Direct marketing companies that take a relaxed approach to data handling have only themselves to blame if they fall foul of the law. A home improvements company on the receiving end of numerous nuisance call complaints found that out when it was hit with a £150,000 penalty to reflect its failures in due diligence.
During an intensive, eight-month marketing campaign, more than a million calls were attempted from the company’s call centre, almost 700,000 of which were connected. Of those, more than 370,000 were made to recipients who had registered with the Telephone Preference Service (TPS). Such registration is intended to prevent unsolicited marketing calls being made without consent. The penalty was imposed by the Information Commissioner after 91 complaints were received, all of them from TPS subscribers.
Rejecting the company’s challenge to the penalty, the First-tier Tribunal (FTT) noted that it had bought in data, in the form of telephone numbers, from outside suppliers. Exhibiting a relaxed attitude, the company took no steps to screen those numbers against the TPS register.
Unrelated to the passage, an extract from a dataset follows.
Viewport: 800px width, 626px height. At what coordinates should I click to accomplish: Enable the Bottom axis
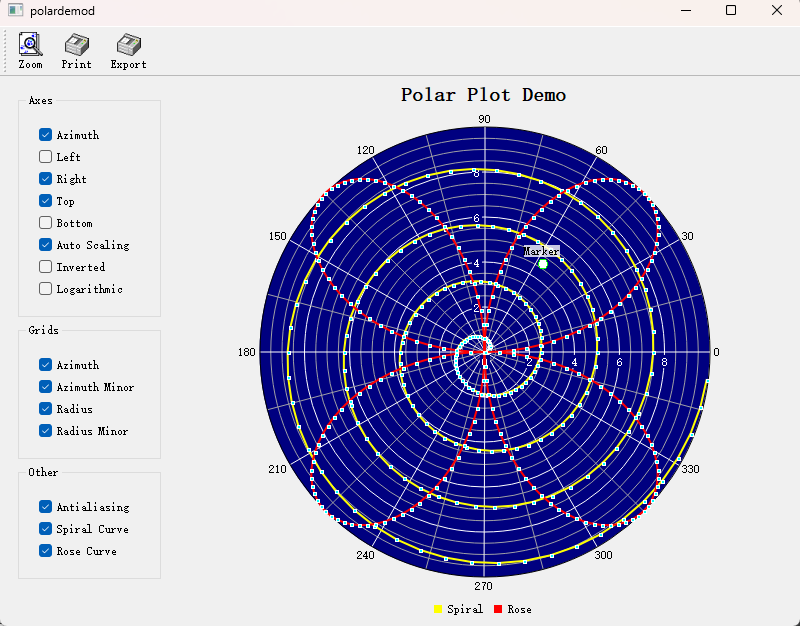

It relied instead on assurances from data suppliers that the numbers had been pre-screened, or that required consents had been obtained, and that they were ready for marketing use. The only due diligence that the company conducted was to check the numbers against its own call suppression list.
Even after the Information Commissioner notified the company of complaints and warned it that regulatory action was being contemplated, there was no change in its practice nor was there any attempt to better understand or comply with its legal obligations under the Privacy and Electronic Communications (EC Directive) Regulations 2003 (PECR).
Although it was not suggested that the contraventions of the PECR were deliberate, the company’s reliance on its data suppliers’ assurances was not enough. Neither ignorance of the law nor the youth and relative inexperience of its directors provided an excuse. Given the absence of mitigation, the FTT concluded that the penalty was reasonable and proportionate, also serving to dissuade others from similar breaches.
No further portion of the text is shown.